386 - INSPECTIONAL REFERENCES

A number of references are available and should be utilized during international inspections. These include, but are not limited to: The IOM, Chapter 10 Guides to Inspections, Investigational Training Manual, etc. These documents can be obtained electronically via the internet at: http://www.fda.gov/ora/ under inspectional references.

The following is a list of guides published by DFI for use as inspections references:

1. Guide to Inspection of International Medical Device Manufacturers (5/96)
2. Guideline to ICH Q7A for APIs (7/01)

SUB CHAPTER 390 – SAMPLING

390.1 - SAMPLE COLLECTION FOR PREAPPROVAL INSPECTIONS

Preapproval New Drug Application (NDA) and Abbreviated New Drug Application (ANDA) inspections may require the collection of a forensic sample (finished dosage form, all associated active ingredients and excipients). Be guided by Appendix B - CP 7356.002F, the assignment and appropriate compliance program regarding when and what samples to collect during an international inspection. When forensic sample is collected, they are sent to FCC (Forensic Chemistry Center) for analyses.

There may be rare situations wherein the investigator will be called upon by DFI to collect a sample (e.g., follow up to a botulism case, potentially counterfeit drugs, etc.). DFI will provide all necessary information and support where appropriate.

390.2 - RECEIPT FOR SAMPLES

If a sample is to be collected at the foreign firm, be guided by the procedures in the IOM Section 412 and Exhibit 410-B for an example of a Receipt for Samples (Form FDA 484).

390.3 - PAYMENT OF SAMPLES

Be guided by the IOM Section 416 in regards to payment for samples. Cost of samples should be paid with funds withdrawn by ATM. Always obtain a receipt for the cost of samples. If the sample cost is excessive, you should contact DFI for further guidance.

391 - SHIPMENT OF SAMPLES

Since it is not prudent, or convenient to carry samples from country to country (especially drug samples), request the firm to provide packing materials and assistance in preparing the samples for shipment.
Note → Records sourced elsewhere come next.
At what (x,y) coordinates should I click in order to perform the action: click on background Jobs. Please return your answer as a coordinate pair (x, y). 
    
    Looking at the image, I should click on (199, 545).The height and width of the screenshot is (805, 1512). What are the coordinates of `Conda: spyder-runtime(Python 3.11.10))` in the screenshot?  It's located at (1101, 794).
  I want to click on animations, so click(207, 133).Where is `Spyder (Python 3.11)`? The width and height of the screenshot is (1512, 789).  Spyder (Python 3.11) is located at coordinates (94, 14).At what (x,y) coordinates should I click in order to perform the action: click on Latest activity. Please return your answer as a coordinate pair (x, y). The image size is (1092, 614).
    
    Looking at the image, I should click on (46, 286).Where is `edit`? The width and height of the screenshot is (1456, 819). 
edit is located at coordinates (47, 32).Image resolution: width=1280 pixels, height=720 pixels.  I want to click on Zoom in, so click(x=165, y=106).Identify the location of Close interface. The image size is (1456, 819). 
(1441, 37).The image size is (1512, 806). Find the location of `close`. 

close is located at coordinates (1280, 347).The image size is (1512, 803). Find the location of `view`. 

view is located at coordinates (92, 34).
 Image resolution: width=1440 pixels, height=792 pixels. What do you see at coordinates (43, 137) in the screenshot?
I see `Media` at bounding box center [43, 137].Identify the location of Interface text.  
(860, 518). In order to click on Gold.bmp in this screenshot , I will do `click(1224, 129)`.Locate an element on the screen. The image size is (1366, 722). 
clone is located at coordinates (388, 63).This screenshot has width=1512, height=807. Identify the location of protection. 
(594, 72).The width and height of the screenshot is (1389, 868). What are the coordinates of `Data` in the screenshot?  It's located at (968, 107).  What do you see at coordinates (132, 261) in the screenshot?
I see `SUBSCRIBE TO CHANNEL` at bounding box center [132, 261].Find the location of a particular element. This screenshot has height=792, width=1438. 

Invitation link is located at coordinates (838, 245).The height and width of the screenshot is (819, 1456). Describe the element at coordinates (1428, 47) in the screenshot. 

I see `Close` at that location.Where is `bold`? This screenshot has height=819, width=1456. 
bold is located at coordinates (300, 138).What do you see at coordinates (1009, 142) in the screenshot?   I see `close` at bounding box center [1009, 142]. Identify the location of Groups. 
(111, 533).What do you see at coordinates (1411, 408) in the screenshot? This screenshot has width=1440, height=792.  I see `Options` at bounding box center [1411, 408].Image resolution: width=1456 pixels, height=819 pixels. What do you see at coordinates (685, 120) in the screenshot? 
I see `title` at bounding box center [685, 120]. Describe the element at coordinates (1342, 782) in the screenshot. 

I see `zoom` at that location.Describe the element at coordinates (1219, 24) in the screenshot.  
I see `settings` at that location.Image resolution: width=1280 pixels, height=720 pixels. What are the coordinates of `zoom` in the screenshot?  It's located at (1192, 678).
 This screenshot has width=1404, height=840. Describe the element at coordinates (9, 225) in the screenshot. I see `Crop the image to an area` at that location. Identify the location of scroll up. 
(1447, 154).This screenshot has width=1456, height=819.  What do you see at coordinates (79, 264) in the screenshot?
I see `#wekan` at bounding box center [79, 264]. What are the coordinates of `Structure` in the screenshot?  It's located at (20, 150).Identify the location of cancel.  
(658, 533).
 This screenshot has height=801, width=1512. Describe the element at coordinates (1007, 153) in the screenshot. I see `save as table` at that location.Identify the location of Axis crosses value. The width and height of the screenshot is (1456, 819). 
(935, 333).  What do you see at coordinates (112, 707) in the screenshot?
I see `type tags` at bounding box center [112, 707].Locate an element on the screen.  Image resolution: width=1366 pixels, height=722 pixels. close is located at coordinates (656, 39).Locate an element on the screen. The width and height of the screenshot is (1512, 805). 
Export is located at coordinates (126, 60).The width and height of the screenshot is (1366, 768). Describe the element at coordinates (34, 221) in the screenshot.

Samples must be officially sealed.

Ship the samples directly to yourself at your official duty station. Identifying samples, C/R's, etc. is too time consuming to do in international travel status. You should complete the necessary forms and ship samples to the appropriate lab upon your return. Use Federal Express or other express carrier. Shipping charges are reimbursable.

Do not allow the firm to pack unsealed samples without your supervision and do not allow the firm to pay for the shipping.

If samples require special handling (e.g. refrigeration, frozen, etc.) coordinate with the firm for assistance in packing and shipping the sample. Also make proper arrangements for storage of the sample upon receipt in the U.S.